There's been a lot of hubub over Zappos' recent web debacle that resulted in a $1.6m loss. Apparently some web dev person made a coding error that priced all items on the site at $49.95, even these. You can read the story here if you want the details. Most of the coverage has focused on how rad Zappos is for standing behind their pricing despite it being a mistake. I actually find this humorous. This kind of thing happens quite often, of course maybe not on the same scale, but in every case I'm aware of, the company eats it. That's business. Mistakes generally cost money, and companies with over $1B in revenue make $1m mistakes. That is not news.
The story is interesting no doubt, because a "handful" of late night shoppers scored big time.
The real story though, is the love affair America has with Zappos, including the press and the blogosphere. I awoke to friends and bloggers I read tweeting and retweeting the story like crazy. Zappos has built up so much goodwill from it's Wow! service model, that people are chomping at the bit to promote them. They can't help themselves.
This is human nature. Robert Cialdini talks about this in his book, "Influence: The Psychology of Persuasion". When we give first, without expectation of receiving, there is an innate and powerful drive in that recipient, to reciprocate that generous act.
Zappos has harnessed this law of human interaction perfectly, and it's been costly-the word on the street is that Zappos technically has yet to make a profit (free shipping/returns, get well soon cards, bereavement flowers, and generally all around awesome treatment doesn't come cheap). And yet Amazon recently bought them for $1B. Crazy. Or maybe not so crazy when you consider the goodwill that Zappos possesses.
Jeff Bezos didn't pay a billion dollars for a web retailer. He paid a billion dollars for a deep customer portfolio that just can't wait to reciprocate.
2 comments:
Good point Chris! The truth is, there is a handful of people who can get into the consumers mindset 10x deeper than the rest of us. And once there, they trust their gut and go for it!

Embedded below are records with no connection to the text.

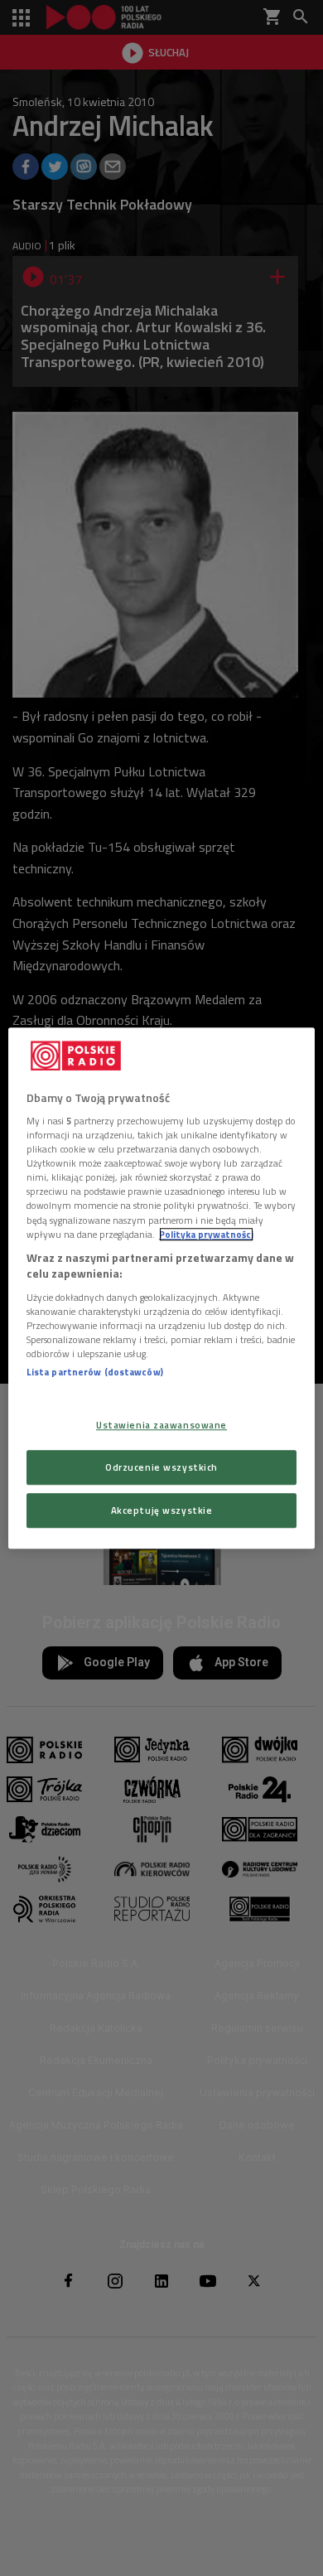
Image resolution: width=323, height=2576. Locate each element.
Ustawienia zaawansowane (161, 1425)
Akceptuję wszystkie (162, 1510)
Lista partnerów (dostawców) (95, 1372)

Venture Capitalist Fred Wilson (http://avc.com) wrote last week that one of the best questions from a Google I/O panel was "What is the biggest no-no for a start-up?" The answer is Fear. It is quite apparent that neither Jeff Bezos or Tony Hsueh let fear influence their decisions when doing what's right.
Love your thoughts Chris, allow me to comment on some things that stuck out.
1. $1B companies making $1.6M mistakes is not common. A company like Zappos (with the resources of Amazon) can shrug it off, but a $1.6M screw up is still a MAJOR SCREW-UP no matter how big your company is. These things simply don't happen on a regular basis, and it is BIG NEWS when it happens (especially with a high-profile company like Zappos).
2. I believe that Zappos has been CFP for at least 3-4 years. "Technically" being profitable is a very fuzzy line to walk. Enron (and many others) proved that long ago. Creative accounting can move profits to losses and vice versa. I don't believe Amazon would have paid $1.2B for a company that was losing money. Maybe, but I doubt it...especially in the current economy.
3. I love your reference to Cialdini's book. One of my favorites. Love love love that book.
4. This is perhaps the most brilliant $1.6 million dollar marketing campaign ever created. Did they do it on purpose? Probably not, but they couldn't have spent it in any better way.
Keep up the great posts, I always enjoy them.